Maybe Hannah is farting on this un-smelling fury head. Maybe I can still have enough courage to laugh at the inevitable.
Like Mom and me, Wilke and I are also a little alike. The same armpits, the same nipples. Very different noses. More overwhelming than our nipple/armpit resemblance is that same huge sense that a body is pleasure and a body is condemned to death, same strained and un-simple relationship with the male gaze. Same big fear, same big dark hair, same all-devouring desire. Would I identify with her the same way if I couldn’t superimpose not only her death mask, but also her ass, onto my body? I sure hope so. I sure hope my sense of empathy isn’t so pathologically stilted as a human being, let alone a critic, that I can only talk about the fellow me out there in the world. Then again, I don’t know the answer.
I have never seen Intra-Venus in person. I am terrified to see it. And yet I often think of the moment I’ll someday go to a retrospective alone and have the privilege of walking through a gallery and looking up into Wilke’s much-larger-than-life printed face. That’s what Intra-Venus is to me. Fear itself, glossed.

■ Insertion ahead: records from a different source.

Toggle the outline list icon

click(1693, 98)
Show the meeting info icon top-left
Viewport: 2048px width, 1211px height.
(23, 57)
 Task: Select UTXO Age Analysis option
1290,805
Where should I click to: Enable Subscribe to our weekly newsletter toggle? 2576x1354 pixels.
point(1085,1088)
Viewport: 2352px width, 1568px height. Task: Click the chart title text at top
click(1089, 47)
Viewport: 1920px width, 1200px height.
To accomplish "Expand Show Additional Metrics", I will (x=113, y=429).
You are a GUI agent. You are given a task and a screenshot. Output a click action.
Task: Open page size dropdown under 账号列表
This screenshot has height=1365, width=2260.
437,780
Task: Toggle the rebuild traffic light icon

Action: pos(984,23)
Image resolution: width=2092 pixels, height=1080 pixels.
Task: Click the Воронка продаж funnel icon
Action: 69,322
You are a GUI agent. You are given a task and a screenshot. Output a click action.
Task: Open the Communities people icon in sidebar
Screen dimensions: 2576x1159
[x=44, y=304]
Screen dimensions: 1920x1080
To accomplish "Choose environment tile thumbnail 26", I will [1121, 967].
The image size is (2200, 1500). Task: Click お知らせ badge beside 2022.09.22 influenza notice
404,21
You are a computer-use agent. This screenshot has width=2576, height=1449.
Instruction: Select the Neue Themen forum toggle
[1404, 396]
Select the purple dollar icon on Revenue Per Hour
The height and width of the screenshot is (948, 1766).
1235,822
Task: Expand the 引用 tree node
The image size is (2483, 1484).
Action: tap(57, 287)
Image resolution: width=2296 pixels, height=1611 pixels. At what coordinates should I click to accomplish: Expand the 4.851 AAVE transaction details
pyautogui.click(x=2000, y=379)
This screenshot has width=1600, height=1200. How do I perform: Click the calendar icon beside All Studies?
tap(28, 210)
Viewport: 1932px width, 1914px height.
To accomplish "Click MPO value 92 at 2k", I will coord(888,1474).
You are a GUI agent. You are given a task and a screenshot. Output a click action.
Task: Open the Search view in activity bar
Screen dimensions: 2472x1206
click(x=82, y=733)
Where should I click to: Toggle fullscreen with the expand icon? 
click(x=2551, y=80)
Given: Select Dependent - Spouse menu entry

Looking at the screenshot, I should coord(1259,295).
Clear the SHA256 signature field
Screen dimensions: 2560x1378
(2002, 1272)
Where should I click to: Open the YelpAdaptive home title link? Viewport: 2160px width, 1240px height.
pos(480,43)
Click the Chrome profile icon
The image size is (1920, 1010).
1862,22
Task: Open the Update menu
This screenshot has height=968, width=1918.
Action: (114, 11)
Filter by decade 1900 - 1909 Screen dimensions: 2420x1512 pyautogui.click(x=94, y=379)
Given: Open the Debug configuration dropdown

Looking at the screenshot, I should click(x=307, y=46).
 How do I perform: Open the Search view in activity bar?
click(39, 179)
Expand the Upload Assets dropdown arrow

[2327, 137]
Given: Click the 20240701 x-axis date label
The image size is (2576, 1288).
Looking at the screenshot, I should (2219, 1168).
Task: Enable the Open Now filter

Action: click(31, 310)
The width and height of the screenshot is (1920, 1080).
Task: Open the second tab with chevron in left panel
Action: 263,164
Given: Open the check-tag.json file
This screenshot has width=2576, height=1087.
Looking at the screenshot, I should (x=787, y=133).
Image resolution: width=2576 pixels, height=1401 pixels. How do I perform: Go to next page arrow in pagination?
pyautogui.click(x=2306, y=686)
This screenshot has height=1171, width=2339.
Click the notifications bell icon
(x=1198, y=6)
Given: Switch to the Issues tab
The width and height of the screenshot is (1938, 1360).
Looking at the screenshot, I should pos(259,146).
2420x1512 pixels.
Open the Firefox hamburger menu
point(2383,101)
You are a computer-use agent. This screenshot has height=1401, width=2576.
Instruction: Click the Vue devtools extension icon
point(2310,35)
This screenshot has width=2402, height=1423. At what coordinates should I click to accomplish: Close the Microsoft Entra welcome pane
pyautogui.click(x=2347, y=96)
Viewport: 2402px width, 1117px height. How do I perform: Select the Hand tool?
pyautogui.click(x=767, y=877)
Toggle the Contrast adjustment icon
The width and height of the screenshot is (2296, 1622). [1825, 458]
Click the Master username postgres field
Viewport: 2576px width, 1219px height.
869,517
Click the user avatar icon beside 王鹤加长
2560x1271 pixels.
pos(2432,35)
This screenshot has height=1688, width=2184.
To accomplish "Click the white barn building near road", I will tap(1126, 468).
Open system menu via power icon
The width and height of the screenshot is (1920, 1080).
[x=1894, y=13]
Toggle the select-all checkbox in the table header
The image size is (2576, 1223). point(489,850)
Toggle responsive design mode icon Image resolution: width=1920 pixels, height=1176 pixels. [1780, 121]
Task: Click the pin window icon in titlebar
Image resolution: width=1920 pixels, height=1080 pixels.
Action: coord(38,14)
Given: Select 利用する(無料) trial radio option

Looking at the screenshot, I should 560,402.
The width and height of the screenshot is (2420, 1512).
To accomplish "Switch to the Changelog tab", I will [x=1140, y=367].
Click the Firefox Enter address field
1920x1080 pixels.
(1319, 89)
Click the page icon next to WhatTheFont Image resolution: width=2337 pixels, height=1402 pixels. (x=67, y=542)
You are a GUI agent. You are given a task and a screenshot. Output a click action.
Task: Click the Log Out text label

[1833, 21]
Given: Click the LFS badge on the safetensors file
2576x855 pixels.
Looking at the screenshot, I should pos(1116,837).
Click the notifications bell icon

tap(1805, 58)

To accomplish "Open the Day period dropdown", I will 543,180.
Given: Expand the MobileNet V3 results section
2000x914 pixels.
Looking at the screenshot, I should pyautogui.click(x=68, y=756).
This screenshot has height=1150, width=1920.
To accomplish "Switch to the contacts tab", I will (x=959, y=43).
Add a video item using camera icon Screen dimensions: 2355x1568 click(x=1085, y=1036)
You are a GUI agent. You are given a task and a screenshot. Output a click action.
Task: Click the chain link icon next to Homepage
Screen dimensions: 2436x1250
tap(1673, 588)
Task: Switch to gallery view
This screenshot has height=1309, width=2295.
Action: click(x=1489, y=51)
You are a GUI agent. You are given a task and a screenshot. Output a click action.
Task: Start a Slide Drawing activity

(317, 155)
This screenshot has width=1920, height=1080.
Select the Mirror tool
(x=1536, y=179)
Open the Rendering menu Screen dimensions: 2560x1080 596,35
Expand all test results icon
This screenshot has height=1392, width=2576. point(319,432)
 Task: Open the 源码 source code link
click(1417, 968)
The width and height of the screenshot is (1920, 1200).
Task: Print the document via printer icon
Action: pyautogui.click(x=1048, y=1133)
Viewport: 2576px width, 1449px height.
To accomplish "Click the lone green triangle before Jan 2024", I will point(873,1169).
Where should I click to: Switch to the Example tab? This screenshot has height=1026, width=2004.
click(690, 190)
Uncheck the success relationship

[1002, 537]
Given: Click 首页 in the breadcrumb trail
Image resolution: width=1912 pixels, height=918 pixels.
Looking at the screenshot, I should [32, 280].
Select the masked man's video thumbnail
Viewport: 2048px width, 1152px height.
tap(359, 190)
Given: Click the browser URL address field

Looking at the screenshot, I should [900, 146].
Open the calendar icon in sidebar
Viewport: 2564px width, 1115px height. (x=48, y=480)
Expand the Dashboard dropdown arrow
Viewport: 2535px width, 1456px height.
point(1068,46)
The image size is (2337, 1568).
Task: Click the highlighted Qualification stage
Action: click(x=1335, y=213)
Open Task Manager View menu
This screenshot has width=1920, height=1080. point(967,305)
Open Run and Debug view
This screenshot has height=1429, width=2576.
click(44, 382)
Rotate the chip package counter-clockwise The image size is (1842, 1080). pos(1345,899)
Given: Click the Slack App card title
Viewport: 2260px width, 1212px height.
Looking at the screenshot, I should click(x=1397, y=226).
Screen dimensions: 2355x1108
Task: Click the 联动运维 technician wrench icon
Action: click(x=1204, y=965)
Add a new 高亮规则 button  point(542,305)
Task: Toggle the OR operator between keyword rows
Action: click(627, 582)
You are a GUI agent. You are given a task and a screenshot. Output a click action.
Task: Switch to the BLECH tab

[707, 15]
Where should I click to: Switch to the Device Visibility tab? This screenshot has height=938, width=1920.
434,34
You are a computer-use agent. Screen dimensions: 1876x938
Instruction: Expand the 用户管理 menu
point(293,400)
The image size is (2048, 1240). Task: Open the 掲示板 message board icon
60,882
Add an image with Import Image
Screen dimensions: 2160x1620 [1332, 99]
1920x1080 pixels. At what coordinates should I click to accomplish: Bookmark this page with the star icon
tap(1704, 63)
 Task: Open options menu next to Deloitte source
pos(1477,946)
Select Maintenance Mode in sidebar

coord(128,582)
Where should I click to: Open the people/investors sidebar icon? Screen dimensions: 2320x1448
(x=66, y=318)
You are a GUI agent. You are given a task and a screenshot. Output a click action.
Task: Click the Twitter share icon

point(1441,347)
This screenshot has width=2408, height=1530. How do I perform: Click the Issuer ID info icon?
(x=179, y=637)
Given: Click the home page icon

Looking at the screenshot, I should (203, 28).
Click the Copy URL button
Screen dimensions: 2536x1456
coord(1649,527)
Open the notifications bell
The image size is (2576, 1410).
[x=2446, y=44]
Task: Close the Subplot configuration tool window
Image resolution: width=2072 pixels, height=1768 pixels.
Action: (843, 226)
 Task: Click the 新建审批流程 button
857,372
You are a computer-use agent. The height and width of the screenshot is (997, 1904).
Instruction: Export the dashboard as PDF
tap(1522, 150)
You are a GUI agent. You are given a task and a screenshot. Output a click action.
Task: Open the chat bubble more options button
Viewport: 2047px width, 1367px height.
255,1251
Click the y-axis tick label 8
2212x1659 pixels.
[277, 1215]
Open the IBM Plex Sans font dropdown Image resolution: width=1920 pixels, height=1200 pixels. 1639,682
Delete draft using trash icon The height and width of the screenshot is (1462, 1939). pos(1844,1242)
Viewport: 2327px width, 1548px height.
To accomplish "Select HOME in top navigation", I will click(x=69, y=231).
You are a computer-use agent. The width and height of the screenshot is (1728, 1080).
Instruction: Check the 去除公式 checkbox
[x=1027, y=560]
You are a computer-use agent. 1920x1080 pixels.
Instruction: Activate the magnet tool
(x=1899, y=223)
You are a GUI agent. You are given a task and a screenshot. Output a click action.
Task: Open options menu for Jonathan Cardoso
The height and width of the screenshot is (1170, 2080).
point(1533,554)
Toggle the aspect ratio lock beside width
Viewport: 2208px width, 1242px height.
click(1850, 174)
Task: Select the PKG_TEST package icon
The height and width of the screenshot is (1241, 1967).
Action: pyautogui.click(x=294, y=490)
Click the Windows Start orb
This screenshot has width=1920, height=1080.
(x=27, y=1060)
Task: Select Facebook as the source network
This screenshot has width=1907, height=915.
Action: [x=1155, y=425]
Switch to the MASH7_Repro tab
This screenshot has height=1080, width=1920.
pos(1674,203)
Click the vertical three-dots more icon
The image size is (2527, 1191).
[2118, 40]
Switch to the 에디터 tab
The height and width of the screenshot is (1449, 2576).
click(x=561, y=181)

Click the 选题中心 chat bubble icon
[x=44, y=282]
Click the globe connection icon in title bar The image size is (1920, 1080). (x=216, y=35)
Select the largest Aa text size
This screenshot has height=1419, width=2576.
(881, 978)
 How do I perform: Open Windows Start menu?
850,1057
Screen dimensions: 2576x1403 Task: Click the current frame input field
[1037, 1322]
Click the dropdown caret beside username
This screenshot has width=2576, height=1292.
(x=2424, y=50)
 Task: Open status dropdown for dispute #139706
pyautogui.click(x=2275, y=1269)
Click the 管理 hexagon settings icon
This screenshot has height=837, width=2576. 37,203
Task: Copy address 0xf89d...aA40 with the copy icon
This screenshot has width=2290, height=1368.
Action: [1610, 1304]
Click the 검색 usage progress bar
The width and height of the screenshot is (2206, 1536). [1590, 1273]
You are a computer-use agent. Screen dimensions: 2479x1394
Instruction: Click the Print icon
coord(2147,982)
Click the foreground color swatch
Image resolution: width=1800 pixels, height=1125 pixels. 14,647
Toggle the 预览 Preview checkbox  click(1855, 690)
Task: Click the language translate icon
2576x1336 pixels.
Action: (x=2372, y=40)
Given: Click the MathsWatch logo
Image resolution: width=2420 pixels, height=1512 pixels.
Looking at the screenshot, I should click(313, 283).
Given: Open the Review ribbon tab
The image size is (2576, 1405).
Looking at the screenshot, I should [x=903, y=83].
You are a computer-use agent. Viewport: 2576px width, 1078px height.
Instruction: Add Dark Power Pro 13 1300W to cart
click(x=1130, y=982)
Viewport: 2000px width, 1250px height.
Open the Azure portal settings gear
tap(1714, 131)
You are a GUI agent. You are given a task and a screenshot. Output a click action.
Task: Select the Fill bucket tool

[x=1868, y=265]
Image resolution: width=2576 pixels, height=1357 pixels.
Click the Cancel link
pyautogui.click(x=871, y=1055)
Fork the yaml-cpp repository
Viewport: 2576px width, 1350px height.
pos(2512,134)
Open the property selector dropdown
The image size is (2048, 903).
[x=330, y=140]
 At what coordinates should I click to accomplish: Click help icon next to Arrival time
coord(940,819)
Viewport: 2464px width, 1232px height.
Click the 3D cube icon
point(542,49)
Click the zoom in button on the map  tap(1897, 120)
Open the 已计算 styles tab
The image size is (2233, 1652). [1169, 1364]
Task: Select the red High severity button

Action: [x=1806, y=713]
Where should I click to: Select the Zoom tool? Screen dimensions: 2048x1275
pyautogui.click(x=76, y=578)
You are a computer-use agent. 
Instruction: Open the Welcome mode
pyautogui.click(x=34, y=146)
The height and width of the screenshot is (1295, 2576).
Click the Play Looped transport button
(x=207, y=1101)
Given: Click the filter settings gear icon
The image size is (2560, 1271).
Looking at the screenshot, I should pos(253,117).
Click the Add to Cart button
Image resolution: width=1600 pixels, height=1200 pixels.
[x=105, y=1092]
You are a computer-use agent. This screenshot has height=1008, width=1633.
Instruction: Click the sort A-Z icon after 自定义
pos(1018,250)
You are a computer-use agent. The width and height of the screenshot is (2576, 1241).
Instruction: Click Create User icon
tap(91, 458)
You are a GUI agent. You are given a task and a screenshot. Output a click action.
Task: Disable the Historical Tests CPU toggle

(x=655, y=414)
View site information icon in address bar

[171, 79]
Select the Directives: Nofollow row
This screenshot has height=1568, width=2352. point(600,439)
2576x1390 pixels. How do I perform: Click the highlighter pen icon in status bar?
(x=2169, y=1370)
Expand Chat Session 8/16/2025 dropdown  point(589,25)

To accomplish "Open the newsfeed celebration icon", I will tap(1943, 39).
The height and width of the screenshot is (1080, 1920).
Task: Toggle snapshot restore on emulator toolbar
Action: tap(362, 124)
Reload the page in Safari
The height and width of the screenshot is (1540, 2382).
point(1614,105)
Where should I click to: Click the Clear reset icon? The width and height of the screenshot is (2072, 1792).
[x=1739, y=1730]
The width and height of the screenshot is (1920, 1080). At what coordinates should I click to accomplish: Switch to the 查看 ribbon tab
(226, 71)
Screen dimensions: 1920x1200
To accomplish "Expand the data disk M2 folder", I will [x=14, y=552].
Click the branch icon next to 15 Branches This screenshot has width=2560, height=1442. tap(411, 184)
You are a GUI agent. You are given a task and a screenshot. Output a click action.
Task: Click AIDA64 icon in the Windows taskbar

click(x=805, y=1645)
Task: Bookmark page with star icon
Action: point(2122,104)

I am poring over images of Wilke when my mom emails her CT report, announcing: “Vaginal vault is grossly unremarkable.” Good news! And reads just like a joke from Wilke beyond the grave. Inappropriate and funny and vivid. Subversive and endearing. I go back to Wilke’s precursor to Intra-Venus, on an open tab: Portrait of the Artist with Her Mother Selma Butter from the So Help Me Hannah Series (1978–81). Her mother is dying and looking off, kind of smiling. Wilke is still healthy, staring at us. It all feels too sweet and too funny and too scary for words.